Per SDM description(Vol.3D, Appendix A.1):
"If bit 56 is read as 1, software can use VM entry to deliver a hardware
exception with or without an error code, regardless of vector"
Modify has_error_code check before inject events to nested guest. Only
enforce the check when guest is in real mode, the exception is not hard
exception and the platform doesn't enumerate bit56 in VMX_BASIC, in all
other case ignore the check to make the logic consistent with SDM.
Signed-off-by: Yang Weijiang <weijiang.yang@intel.com>
Reviewed-by: Maxim Levitsky <mlevitsk@redhat.com>
Reviewed-by: Chao Gao <chao.gao@intel.com>
---
arch/x86/kvm/vmx/nested.c | 27 ++++++++++++++++++---------
arch/x86/kvm/vmx/nested.h | 5 +++++
2 files changed, 23 insertions(+), 9 deletions(-)
diff --git a/arch/x86/kvm/vmx/nested.c b/arch/x86/kvm/vmx/nested.c
index 4be0078ca713..0439208523b8 100644
--- a/arch/x86/kvm/vmx/nested.c
+++ b/arch/x86/kvm/vmx/nested.c
@@ -1230,9 +1230,9 @@ static int vmx_restore_vmx_basic(struct vcpu_vmx *vmx, u64 data)
{
const u64 feature_and_reserved =
/* feature (except bit 48; see below) */
- BIT_ULL(49) | BIT_ULL(54) | BIT_ULL(55) |
+ BIT_ULL(49) | BIT_ULL(54) | BIT_ULL(55) | BIT_ULL(56) |
/* reserved */
- BIT_ULL(31) | GENMASK_ULL(47, 45) | GENMASK_ULL(63, 56);
+ BIT_ULL(31) | GENMASK_ULL(47, 45) | GENMASK_ULL(63, 57);
u64 vmx_basic = vmcs_config.nested.basic;
if (!is_bitwise_subset(vmx_basic, data, feature_and_reserved))

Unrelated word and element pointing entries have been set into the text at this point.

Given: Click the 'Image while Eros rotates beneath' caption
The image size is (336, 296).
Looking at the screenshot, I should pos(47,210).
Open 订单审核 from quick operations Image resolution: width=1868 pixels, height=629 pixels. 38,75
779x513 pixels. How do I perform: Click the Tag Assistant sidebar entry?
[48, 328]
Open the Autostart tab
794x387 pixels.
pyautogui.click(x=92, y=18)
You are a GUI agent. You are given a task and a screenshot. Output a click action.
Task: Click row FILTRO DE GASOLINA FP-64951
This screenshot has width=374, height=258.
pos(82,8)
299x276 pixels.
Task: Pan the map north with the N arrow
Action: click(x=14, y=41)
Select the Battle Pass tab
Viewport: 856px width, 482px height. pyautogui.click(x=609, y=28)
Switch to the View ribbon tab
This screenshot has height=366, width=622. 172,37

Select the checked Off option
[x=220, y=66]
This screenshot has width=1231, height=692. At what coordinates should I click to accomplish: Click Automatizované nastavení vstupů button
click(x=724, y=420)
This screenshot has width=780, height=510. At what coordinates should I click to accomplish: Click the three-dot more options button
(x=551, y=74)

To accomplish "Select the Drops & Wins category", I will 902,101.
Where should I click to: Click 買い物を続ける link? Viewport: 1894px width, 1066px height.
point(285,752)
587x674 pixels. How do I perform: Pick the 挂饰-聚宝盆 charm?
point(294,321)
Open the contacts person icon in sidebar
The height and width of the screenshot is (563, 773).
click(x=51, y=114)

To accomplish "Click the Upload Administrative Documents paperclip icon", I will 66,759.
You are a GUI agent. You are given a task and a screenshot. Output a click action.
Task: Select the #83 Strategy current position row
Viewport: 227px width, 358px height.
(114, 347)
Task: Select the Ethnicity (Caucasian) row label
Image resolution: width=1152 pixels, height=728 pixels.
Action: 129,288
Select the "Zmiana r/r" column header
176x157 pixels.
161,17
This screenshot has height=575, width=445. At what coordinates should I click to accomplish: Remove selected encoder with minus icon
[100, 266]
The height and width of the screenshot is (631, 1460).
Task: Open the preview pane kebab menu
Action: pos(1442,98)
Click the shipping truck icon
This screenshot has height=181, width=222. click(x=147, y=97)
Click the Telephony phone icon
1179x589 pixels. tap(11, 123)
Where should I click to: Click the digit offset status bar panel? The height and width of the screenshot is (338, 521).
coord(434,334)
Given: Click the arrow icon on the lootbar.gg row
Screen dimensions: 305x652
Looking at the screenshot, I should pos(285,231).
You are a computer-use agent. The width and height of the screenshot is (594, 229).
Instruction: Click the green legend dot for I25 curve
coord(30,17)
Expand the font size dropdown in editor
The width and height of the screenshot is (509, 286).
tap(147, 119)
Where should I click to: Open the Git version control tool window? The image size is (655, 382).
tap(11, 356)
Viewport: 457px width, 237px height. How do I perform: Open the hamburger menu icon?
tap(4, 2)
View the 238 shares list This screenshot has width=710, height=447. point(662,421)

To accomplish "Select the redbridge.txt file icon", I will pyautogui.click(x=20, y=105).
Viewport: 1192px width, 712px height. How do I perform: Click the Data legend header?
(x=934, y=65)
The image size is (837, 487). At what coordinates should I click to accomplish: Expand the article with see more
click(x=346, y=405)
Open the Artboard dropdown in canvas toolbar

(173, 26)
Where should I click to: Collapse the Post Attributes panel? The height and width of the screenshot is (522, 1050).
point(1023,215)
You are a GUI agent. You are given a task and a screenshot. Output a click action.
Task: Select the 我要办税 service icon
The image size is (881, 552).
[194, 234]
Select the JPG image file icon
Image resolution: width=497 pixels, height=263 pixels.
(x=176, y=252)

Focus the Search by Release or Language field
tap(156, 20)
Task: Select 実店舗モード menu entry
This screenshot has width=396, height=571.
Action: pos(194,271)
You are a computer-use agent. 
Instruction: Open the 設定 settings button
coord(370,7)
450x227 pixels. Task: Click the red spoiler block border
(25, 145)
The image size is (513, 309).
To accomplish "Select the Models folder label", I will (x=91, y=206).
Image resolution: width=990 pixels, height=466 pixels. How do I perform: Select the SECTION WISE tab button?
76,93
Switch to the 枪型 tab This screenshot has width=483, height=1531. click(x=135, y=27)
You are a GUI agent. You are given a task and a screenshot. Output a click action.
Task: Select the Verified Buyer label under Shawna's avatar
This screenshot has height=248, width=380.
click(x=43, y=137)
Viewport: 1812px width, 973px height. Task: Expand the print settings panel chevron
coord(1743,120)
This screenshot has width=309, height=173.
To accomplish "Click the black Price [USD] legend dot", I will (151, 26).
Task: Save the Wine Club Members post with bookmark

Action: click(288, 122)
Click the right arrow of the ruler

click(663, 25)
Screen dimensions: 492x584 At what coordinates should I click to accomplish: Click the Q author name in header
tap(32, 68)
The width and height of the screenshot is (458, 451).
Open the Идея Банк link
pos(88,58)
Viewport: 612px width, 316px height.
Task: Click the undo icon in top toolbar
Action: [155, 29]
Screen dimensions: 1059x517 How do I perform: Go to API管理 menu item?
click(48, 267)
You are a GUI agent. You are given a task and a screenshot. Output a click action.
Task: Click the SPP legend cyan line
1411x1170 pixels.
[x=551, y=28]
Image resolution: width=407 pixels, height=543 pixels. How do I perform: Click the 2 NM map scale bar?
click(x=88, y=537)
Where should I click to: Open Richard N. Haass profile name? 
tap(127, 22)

@@ -2865,7 +2865,6 @@ static int nested_check_vm_entry_controls(struct kvm_vcpu *vcpu,
u8 vector = intr_info & INTR_INFO_VECTOR_MASK;
u32 intr_type = intr_info & INTR_INFO_INTR_TYPE_MASK;
bool has_error_code = intr_info & INTR_INFO_DELIVER_CODE_MASK;
- bool should_have_error_code;
bool urg = nested_cpu_has2(vmcs12,
SECONDARY_EXEC_UNRESTRICTED_GUEST);
bool prot_mode = !urg || vmcs12->guest_cr0 & X86_CR0_PE;
@@ -2882,12 +2881,20 @@ static int nested_check_vm_entry_controls(struct kvm_vcpu *vcpu,
CC(intr_type == INTR_TYPE_OTHER_EVENT && vector != 0))
return -EINVAL;
- /* VM-entry interruption-info field: deliver error code */
- should_have_error_code =
- intr_type == INTR_TYPE_HARD_EXCEPTION && prot_mode &&
- x86_exception_has_error_code(vector);
- if (CC(has_error_code != should_have_error_code))
- return -EINVAL;
+ /*
+ * Cannot deliver error code in real mode or if the interrupt
+ * type is not hardware exception. For other cases, do the
+ * consistency check only if the vCPU doesn't enumerate
+ * VMX_BASIC_NO_HW_ERROR_CODE_CC.
+ */
+ if (!prot_mode || intr_type != INTR_TYPE_HARD_EXCEPTION) {
+ if (CC(has_error_code))
+ return -EINVAL;
+ } else if (!nested_cpu_has_no_hw_errcode_cc(vcpu)) {
+ if (CC(has_error_code !=
+ x86_exception_has_error_code(vector)))
+ return -EINVAL;
+ }
/* VM-entry exception error code */
if (CC(has_error_code &&
@@ -7011,6 +7018,8 @@ static void nested_vmx_setup_basic(struct nested_vmx_msrs *msrs)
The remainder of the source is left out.